- **What the task asks**: Transcribe verbatim the part of the records below that opens with the line containing "beside the scrollbar" and closes with the line containing "pyautogui.click(x=1135, y=407)", including both of those lines.

- **Material**:
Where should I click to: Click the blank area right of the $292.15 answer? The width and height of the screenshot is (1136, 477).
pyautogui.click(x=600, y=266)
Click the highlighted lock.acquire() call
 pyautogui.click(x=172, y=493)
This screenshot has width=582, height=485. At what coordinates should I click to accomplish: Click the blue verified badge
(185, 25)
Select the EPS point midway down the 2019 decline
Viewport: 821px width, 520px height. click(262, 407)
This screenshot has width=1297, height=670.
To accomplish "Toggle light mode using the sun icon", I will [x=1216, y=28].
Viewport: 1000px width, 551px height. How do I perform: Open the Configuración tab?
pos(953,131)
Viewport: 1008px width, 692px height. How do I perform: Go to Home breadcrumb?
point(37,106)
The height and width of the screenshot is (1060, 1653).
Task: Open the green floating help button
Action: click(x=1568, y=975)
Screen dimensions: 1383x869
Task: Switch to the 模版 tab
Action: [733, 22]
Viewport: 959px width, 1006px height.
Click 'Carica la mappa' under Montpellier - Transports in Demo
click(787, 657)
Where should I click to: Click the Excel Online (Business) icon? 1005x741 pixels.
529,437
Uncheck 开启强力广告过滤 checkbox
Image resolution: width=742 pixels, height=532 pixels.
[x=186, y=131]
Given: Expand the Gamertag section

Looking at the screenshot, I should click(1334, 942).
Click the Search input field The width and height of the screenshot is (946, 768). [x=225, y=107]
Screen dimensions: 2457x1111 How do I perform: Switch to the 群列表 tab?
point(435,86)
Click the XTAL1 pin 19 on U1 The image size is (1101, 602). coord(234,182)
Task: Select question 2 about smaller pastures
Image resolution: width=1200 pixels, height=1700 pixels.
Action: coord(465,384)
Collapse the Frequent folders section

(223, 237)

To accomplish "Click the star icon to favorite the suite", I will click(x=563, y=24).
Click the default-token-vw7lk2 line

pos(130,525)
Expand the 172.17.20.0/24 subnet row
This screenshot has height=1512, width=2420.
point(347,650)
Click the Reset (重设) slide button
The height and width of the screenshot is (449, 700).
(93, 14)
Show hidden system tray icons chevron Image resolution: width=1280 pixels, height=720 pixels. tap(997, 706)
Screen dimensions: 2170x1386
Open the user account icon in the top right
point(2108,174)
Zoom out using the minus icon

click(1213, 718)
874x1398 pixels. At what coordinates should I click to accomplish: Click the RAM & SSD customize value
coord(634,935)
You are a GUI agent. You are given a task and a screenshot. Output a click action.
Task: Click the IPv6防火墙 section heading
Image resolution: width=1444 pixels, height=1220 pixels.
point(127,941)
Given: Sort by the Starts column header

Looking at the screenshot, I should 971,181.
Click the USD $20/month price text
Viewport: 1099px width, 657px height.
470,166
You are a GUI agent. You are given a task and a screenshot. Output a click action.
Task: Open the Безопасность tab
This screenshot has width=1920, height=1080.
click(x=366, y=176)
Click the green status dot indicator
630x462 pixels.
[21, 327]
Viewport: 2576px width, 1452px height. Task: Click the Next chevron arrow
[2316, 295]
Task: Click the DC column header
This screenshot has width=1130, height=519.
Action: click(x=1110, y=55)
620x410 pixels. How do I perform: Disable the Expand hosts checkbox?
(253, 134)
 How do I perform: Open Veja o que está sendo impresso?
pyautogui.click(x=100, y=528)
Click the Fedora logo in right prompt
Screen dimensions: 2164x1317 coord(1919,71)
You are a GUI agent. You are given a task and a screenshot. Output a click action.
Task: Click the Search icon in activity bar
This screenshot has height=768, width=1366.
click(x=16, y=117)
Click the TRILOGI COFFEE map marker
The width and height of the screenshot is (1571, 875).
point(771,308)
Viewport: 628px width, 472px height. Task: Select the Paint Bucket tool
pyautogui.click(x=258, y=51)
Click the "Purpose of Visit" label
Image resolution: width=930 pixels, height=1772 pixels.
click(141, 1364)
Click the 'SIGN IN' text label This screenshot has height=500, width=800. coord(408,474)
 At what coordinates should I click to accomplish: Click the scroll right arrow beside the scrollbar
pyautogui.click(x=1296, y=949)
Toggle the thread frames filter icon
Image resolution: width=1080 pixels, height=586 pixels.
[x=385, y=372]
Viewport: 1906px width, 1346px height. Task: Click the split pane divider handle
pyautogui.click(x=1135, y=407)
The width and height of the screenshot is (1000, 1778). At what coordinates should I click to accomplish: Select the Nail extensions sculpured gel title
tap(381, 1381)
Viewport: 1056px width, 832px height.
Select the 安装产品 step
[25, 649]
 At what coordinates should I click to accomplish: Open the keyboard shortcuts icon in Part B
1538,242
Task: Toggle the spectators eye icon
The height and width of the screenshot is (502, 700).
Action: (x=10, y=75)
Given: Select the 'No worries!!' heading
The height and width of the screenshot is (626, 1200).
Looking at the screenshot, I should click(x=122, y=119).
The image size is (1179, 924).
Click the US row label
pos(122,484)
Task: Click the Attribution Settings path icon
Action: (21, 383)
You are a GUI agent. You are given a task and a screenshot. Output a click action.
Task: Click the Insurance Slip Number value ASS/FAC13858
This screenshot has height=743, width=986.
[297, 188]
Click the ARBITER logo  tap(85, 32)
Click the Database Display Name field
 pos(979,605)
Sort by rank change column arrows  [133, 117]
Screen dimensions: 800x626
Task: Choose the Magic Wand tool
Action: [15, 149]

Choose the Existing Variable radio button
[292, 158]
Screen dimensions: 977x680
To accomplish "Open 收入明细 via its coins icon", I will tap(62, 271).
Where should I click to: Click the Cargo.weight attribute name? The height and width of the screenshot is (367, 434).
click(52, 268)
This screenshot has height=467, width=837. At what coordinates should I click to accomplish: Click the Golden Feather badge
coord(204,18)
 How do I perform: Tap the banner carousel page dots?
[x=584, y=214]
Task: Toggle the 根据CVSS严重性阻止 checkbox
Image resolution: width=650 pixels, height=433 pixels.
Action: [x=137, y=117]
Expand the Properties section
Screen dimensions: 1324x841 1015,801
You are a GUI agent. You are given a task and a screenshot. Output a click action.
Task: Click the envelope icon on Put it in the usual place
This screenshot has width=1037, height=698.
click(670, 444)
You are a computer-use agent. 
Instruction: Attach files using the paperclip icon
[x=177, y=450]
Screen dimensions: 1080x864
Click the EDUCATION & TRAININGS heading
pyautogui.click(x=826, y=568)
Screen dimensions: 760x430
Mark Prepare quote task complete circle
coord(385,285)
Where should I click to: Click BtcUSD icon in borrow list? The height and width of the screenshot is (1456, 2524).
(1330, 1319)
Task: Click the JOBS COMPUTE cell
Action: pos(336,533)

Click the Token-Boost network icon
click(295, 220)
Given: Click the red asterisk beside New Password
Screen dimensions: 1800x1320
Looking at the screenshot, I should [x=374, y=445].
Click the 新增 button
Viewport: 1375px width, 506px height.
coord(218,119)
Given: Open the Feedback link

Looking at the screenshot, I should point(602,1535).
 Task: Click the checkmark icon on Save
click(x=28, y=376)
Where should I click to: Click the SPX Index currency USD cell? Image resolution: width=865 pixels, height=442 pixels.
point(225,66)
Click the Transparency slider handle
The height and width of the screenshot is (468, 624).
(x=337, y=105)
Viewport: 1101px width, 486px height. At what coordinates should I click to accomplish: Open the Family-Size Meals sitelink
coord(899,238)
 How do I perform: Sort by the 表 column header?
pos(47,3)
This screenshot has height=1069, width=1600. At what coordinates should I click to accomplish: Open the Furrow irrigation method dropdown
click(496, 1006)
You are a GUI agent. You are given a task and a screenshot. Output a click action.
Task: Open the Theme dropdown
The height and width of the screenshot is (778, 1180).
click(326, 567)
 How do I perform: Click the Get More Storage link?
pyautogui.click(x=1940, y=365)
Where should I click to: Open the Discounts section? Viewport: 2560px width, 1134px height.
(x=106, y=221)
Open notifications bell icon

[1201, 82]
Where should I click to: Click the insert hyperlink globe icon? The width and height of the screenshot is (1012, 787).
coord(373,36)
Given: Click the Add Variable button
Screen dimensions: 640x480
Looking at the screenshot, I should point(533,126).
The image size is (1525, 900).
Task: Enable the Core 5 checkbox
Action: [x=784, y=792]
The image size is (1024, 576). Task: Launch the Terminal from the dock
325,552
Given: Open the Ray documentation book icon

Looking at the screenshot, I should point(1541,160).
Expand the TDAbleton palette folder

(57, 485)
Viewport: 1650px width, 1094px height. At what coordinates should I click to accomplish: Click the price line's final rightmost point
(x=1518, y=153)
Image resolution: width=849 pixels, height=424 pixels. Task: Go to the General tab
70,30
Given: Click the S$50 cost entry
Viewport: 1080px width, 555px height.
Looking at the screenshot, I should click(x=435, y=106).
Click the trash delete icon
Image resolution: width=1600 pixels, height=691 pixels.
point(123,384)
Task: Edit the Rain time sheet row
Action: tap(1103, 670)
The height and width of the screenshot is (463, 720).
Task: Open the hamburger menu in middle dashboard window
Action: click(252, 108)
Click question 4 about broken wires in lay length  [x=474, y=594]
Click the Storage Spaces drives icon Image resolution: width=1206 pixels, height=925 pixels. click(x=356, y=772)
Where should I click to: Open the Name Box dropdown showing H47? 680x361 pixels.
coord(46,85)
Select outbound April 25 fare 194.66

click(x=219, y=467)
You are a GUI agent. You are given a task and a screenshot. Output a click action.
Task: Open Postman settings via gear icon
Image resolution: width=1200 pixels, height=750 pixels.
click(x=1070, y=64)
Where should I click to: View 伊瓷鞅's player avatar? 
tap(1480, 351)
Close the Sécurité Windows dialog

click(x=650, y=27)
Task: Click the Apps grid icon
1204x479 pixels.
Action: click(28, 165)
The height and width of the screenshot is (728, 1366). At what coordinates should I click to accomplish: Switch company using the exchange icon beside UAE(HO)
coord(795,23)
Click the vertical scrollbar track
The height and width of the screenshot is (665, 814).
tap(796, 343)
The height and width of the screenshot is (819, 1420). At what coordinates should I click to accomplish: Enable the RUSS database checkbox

- **Answer to this problem**:
 At what coordinates should I click to accomplish: Click the scroll right arrow beside the scrollbar
pyautogui.click(x=1296, y=949)
Toggle the thread frames filter icon
Image resolution: width=1080 pixels, height=586 pixels.
[x=385, y=372]
Viewport: 1906px width, 1346px height. Task: Click the split pane divider handle
pyautogui.click(x=1135, y=407)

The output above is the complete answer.